▶ **ARTICLE**:
┌──

Monday, December 22, 2014

Old New England Glassware in the Home - Part Two - "OMG They are SO Annoying"

Old New England Glassware in the Home

Part Two

"OMG They are SO Annoying"

            Glass was precious:
            In old New England.
            There was none.

            The dates?  1500 to 1750’s.  “Sort of” for this last.  “Sort of” for the first too.
            Ok so there were Europeans and Englishmen ‘in’ New England before the Pilgrims.  They did not read and write
            This (essay) is not about that.  It is about ‘old New England glassware in the home’.  I am going to have to repeat this subject declaration over and over to keep ‘on subject’.  I don’t care if that annoys the reader because having to do this annoys me.  I am not re-writing the glass history ‘of’ New England.  I am writing about glassware in the old New England home.  Understanding the actual subject I am pontificating about... I have found... has to be ‘hammered home’.  It is a specific subject.  I have to ‘throw out’ a lot and then... throw out a lot of what I throw out.
            That should make the Part One more clear.  Throwing out has a lot to do with glassware in the old New England home.  When treating this subject I suggest one first throw out the ‘their glassware’.  In their old New England home.

└──

▶ **PROVIDED RECORDS**:
┌──

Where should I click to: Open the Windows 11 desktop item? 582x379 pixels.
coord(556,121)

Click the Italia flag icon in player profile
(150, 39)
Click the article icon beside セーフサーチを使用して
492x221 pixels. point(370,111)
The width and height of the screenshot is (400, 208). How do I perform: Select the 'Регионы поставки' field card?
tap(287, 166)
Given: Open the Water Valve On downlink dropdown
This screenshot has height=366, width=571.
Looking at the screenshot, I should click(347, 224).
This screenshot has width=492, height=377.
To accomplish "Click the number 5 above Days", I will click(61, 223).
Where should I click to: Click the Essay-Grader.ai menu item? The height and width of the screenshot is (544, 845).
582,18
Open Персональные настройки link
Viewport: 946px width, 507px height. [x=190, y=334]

└──
┌──

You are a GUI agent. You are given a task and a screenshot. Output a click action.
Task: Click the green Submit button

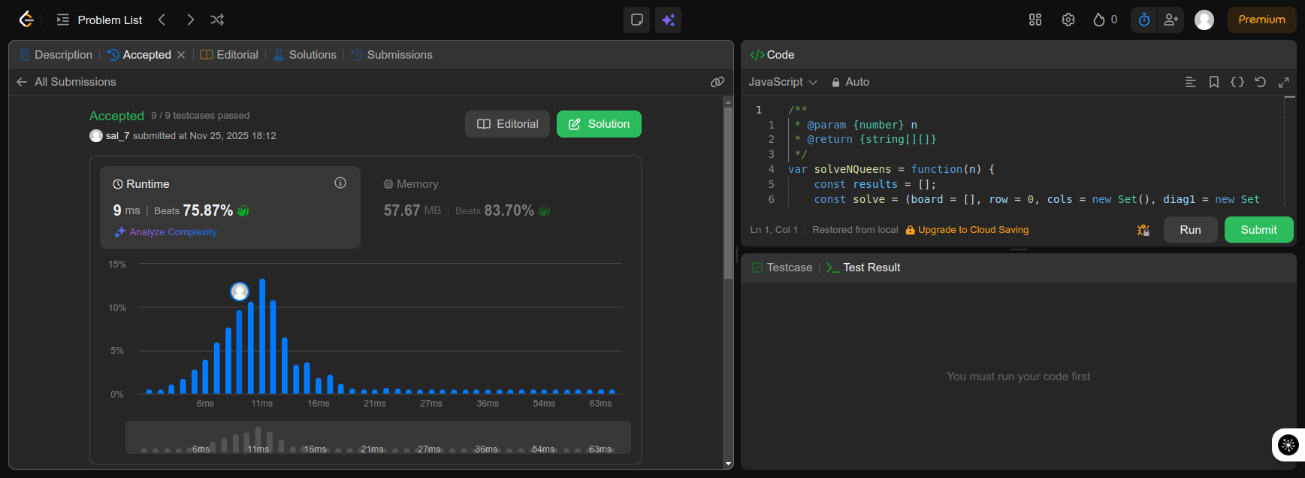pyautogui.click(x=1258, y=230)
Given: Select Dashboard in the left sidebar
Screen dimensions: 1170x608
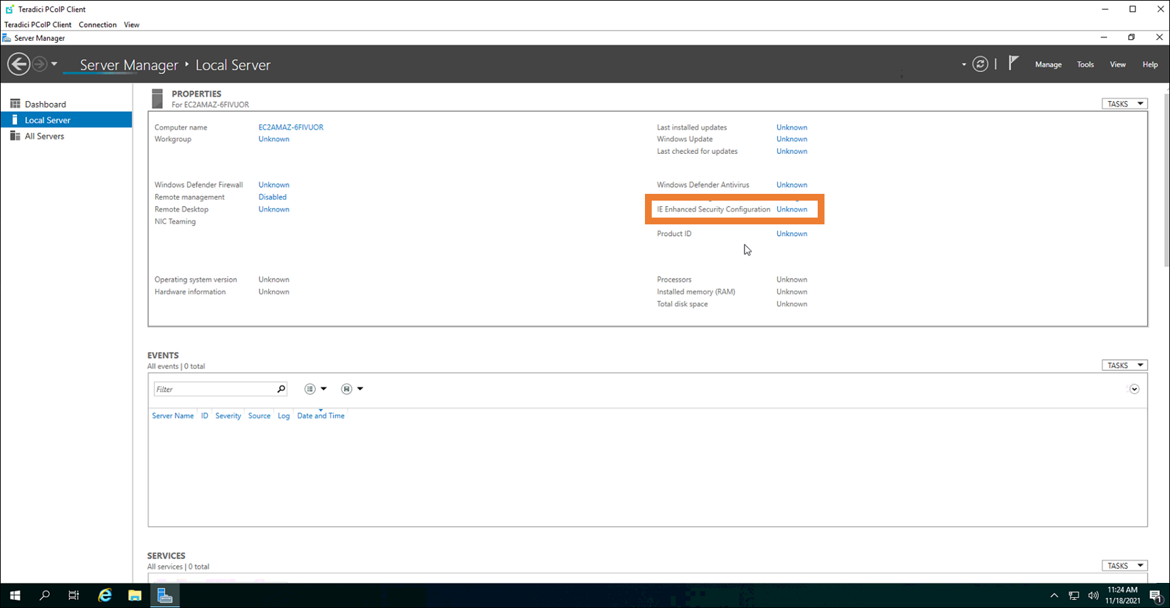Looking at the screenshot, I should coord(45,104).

└──

In the essay on old New England glassware above, why does the writer plan to repeat the subject declaration again and again, and why is the writer unconcerned that this may annoy the reader? Answer in one to three sentences.

▶ **EXERCISE OUTPUT**: The writer repeats the subject declaration to stay on subject, glassware in the old New England home. The writer doesn't care if this annoys the reader because having to do it annoys the writer too.